For general data center loads, such as storage and CPUs in servers, there’s a need for a 12V regulated rail, which can deliver ever-increasing levels of power to meet the increasing demands of high-performance IT kit. This means that power systems need to maximize power density, so everything can fit into the smallest space possible, while maintaining efficiency – thus keeping overall costs lower.
To achieve this kind of high efficiency and density, without compromising on thermal performance, new approaches are needed. For instance, Flex Power Modules has developed Hybrid Regulated Ratio (HRR) converters, which combine the benefits of fixed ratio DC/DC conversion with those of full regulation – enabling digital DC/DC converters such as Flex Power Modules' BMR491 to achieve efficiencies of 98% and above, while delivering up to 2.4 kW of peak power in a quarter brick package.

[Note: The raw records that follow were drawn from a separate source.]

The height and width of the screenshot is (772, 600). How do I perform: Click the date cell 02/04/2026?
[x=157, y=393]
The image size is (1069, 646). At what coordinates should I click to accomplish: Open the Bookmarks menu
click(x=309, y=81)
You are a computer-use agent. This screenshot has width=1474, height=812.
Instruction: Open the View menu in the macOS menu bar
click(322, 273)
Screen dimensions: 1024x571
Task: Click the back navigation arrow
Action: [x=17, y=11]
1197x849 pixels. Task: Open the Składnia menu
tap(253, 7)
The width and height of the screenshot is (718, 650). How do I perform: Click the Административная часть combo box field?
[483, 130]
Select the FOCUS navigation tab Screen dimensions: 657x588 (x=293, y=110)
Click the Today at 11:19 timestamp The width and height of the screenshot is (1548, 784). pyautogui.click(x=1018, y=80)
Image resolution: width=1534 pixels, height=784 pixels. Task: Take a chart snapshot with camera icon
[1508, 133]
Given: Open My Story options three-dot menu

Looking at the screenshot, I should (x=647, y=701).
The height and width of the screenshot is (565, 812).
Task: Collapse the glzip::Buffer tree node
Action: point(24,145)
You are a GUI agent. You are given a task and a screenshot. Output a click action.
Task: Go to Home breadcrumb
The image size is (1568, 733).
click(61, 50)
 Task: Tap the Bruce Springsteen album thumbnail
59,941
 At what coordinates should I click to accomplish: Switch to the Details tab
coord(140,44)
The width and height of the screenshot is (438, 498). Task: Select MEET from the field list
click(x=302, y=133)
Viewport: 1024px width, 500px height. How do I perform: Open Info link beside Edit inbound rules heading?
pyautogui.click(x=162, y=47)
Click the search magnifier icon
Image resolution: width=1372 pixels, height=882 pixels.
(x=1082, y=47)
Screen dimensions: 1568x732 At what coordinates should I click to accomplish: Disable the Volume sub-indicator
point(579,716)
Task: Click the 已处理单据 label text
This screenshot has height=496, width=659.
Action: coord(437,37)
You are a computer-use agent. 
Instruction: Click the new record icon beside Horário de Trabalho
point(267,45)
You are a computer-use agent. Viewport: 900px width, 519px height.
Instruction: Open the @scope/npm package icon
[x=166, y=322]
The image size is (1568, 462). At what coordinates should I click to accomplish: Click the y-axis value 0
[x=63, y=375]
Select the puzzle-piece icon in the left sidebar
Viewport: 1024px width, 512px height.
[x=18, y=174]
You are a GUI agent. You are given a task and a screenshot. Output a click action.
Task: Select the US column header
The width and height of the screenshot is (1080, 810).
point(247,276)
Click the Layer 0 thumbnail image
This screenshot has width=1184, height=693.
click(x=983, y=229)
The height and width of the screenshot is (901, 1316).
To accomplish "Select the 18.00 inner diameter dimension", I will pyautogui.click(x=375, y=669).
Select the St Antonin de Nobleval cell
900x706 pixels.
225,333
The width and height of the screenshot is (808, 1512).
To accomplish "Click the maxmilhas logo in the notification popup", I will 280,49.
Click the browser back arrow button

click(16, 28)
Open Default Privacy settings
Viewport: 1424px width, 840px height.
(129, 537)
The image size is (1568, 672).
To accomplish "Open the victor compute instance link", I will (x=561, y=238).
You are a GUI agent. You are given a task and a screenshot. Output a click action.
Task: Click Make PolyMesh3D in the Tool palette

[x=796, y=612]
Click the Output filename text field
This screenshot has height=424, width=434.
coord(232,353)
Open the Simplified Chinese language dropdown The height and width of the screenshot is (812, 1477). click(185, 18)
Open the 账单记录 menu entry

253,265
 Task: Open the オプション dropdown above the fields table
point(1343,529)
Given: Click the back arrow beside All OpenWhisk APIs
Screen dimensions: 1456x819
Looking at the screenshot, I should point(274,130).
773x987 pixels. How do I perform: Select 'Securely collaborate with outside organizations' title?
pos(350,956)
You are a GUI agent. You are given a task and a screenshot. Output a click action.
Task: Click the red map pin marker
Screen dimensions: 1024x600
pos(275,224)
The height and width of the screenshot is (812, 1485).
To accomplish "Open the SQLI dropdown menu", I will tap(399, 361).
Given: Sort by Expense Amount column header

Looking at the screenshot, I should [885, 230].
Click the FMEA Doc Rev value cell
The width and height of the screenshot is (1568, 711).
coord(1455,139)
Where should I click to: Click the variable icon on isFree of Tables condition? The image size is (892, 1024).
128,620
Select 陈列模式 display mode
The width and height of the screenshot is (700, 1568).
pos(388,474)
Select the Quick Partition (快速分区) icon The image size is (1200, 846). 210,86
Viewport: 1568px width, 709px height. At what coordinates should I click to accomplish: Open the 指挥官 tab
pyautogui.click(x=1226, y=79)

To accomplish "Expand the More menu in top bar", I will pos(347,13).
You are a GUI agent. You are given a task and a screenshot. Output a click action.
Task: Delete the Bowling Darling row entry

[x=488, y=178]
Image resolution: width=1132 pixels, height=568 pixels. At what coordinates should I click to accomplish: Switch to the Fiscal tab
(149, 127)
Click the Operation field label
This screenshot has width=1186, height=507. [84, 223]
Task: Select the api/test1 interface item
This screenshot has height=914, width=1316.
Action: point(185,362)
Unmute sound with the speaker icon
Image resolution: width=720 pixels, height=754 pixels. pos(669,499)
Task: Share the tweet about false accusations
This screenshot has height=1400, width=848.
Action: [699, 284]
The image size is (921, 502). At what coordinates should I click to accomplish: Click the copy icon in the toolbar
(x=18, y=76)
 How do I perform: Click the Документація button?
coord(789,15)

Another trend that is helping reduce power system losses over the past few years is elimination of the isolation requirement for 48V power supplies in data center racks. High efficiency Intermediate Bus Converters (IBCs) such as Flex Power Modules' BMR310 Switched Capacitance Converter (SCC) is a non-isolated topology providing a 12V supply locally from the 48V supply where required. For AI applications, and specifically high-performance GPUs, SCCs provide an unregulated and non-isolated supply, therefore enabling very high efficiency, very low height, and a compact overall size.
The 48V to intermediate bus voltage conversion then needs a final conversion stage for the load. Today’s IT boards are complex and diverse functional blocks that often have different power requirements. Point of Load (PoL) converters, such as Flex Power Modules' BMR474, can take the 12V input, and provide the low voltage outputs for individual rails and be optimized for each rail using the PMBus configuration flexibility. Then there is a growing need for very high currents for the workhorse processors that are still best served using multi-phase buck converters. The BMR510 for example is a two-phase voltage regulator module (VRM) which operates on an input range of 4.5-16 V, and is designed for demanding high power applications such as CPUs and GPUs. This power module incorporates 2 buck power stages and each phase can deliver up to 70 A peak per phase. Multiple 2-phase modules can be combined to provide a multi-phase system with the appropriate number of phases needed for the total thermal and peak current requirements. The BMR510 is a stacked design mounting 2 integrated power stages on top of the inductor providing a PCB space efficient module that is optimized for top side cooling.
AI has moved quickly from concept to reality, and is now a familiar, widely-deployed technology. While overall data center power consumption is staying flat, due to improved efficiency, there’s potential for AI to drive electricity usage up at a rapid pace.
Power system designers need to be constantly aiming to reduce losses in their power sub-systems, to keep costs and carbon emissions under control – and they need to be on the lookout for new technologies and components that will help them hit that goal.